** Input data follows **
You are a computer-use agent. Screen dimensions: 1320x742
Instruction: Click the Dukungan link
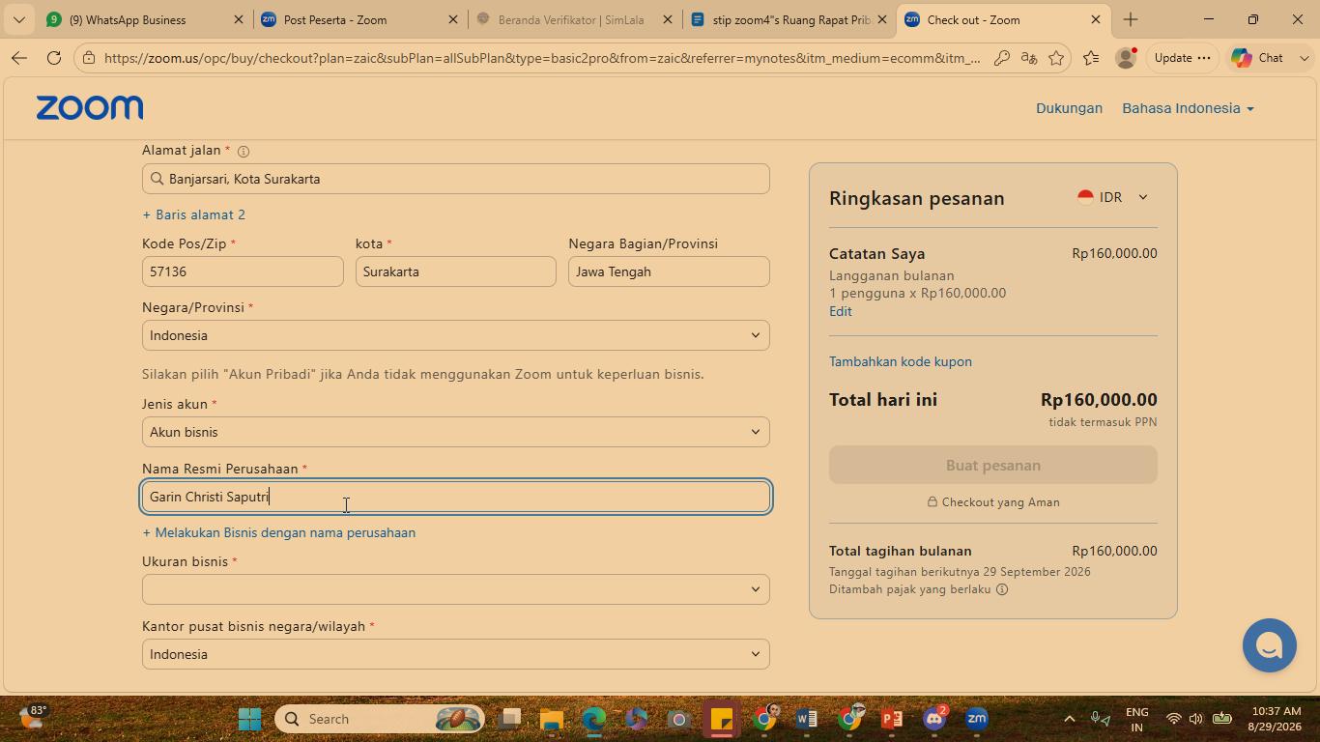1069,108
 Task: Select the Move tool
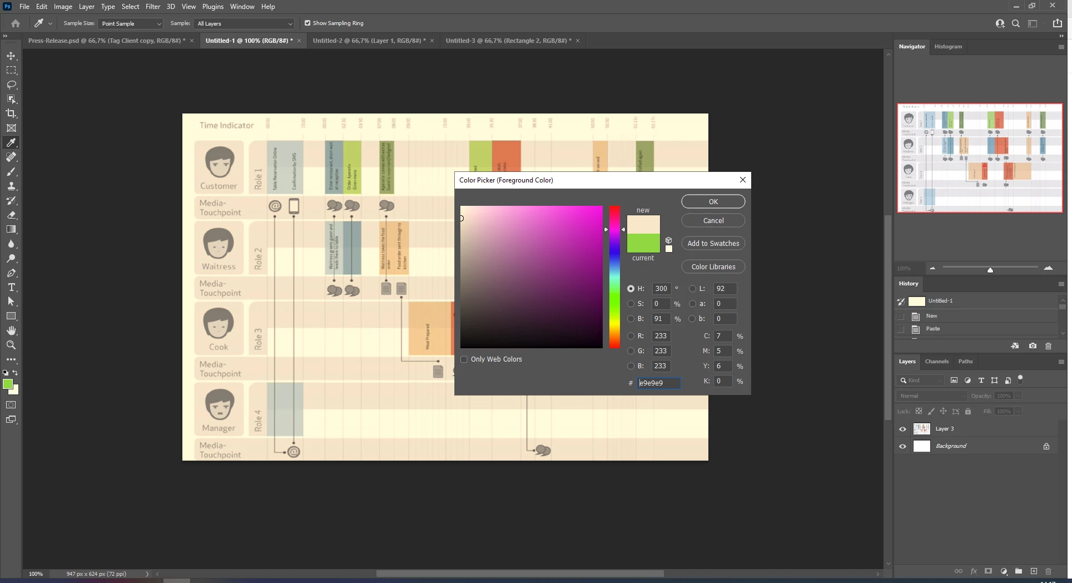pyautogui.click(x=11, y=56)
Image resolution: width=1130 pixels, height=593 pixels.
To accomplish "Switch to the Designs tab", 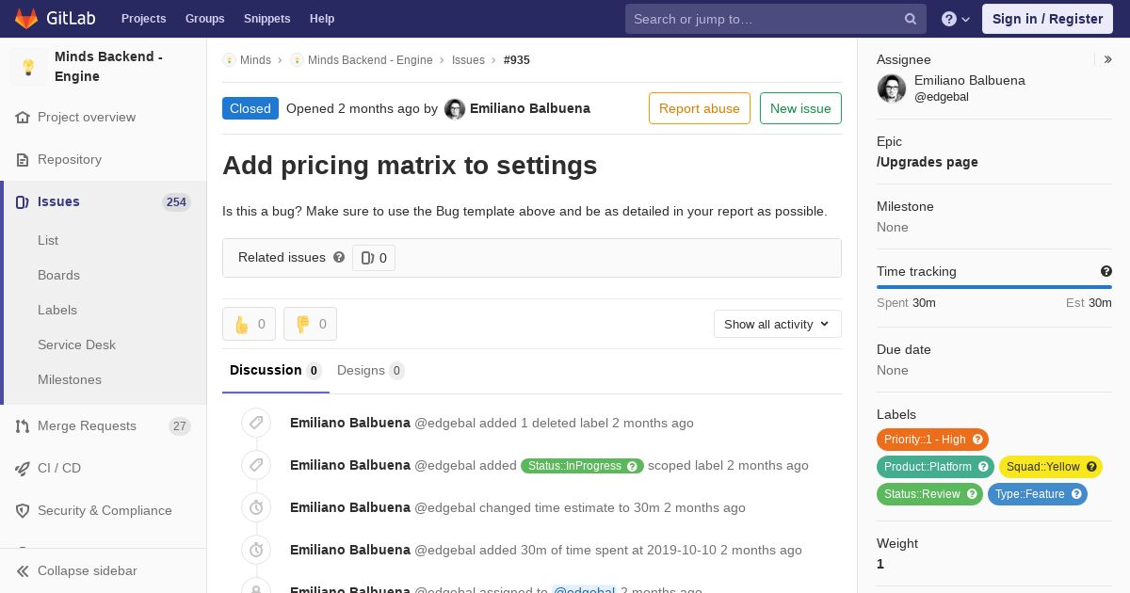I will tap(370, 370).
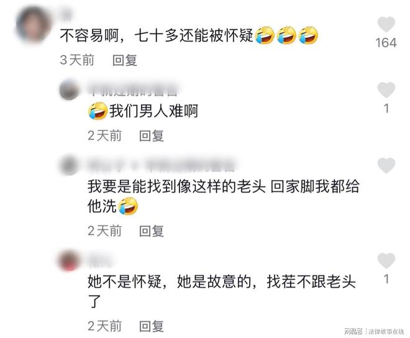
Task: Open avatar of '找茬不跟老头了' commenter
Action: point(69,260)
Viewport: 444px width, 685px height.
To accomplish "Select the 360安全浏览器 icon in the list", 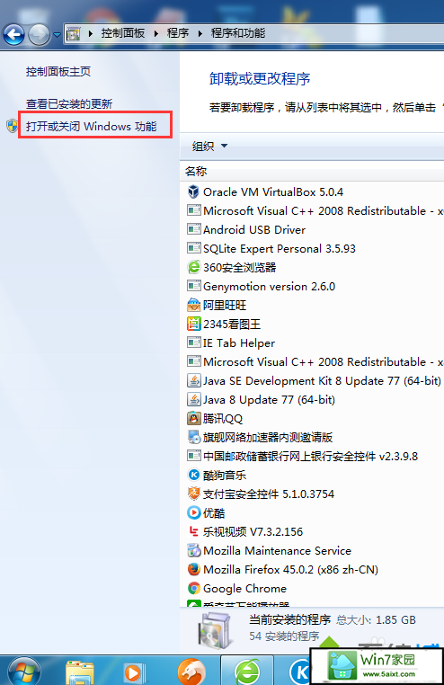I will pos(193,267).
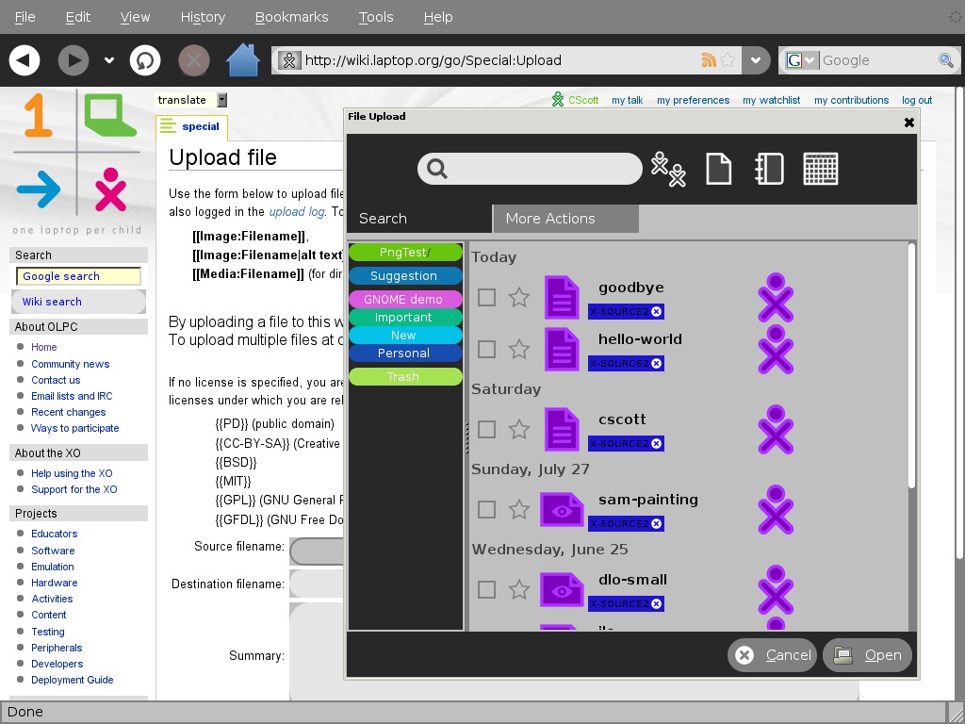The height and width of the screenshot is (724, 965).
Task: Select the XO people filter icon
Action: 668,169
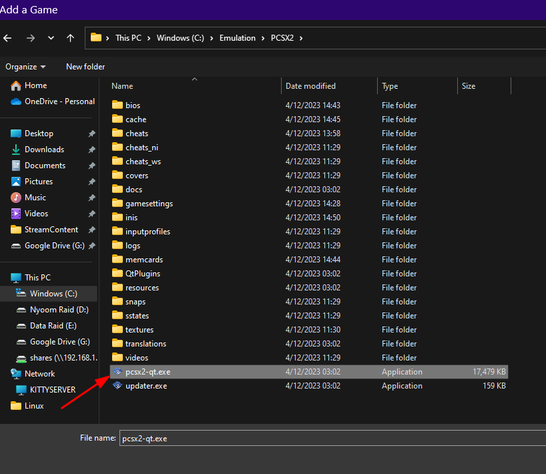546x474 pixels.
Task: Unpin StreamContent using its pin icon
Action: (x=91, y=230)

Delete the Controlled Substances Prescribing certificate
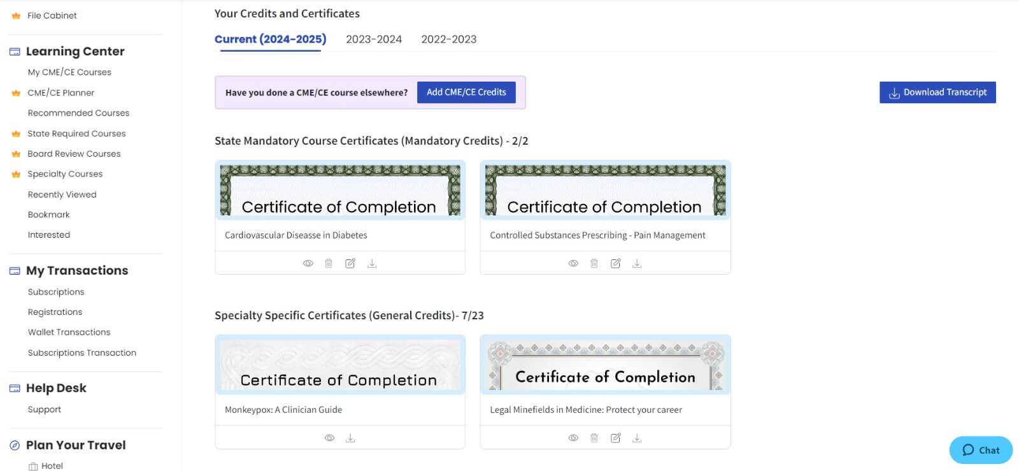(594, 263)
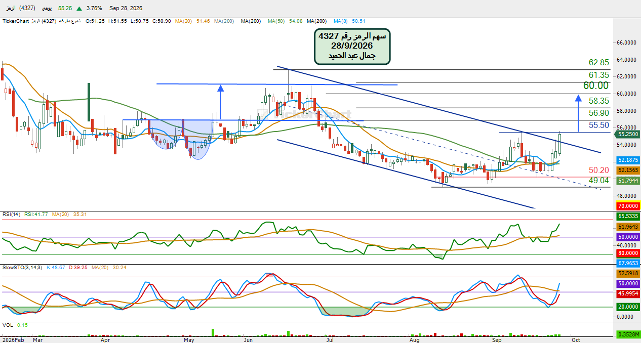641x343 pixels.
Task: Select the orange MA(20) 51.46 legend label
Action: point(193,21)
** End of Input data **
• Exercise objective: Print, with pictures removed, exactly the lines of the records above from the top through the line containing "Image resolution: width=1130".

• Answer:
You are a computer-use agent. Screen dimensions: 1320x742
Instruction: Click the Dukungan link
1069,108
 Task: Select the Move tool
pyautogui.click(x=11, y=56)
Image resolution: width=1130 pixels, height=593 pixels.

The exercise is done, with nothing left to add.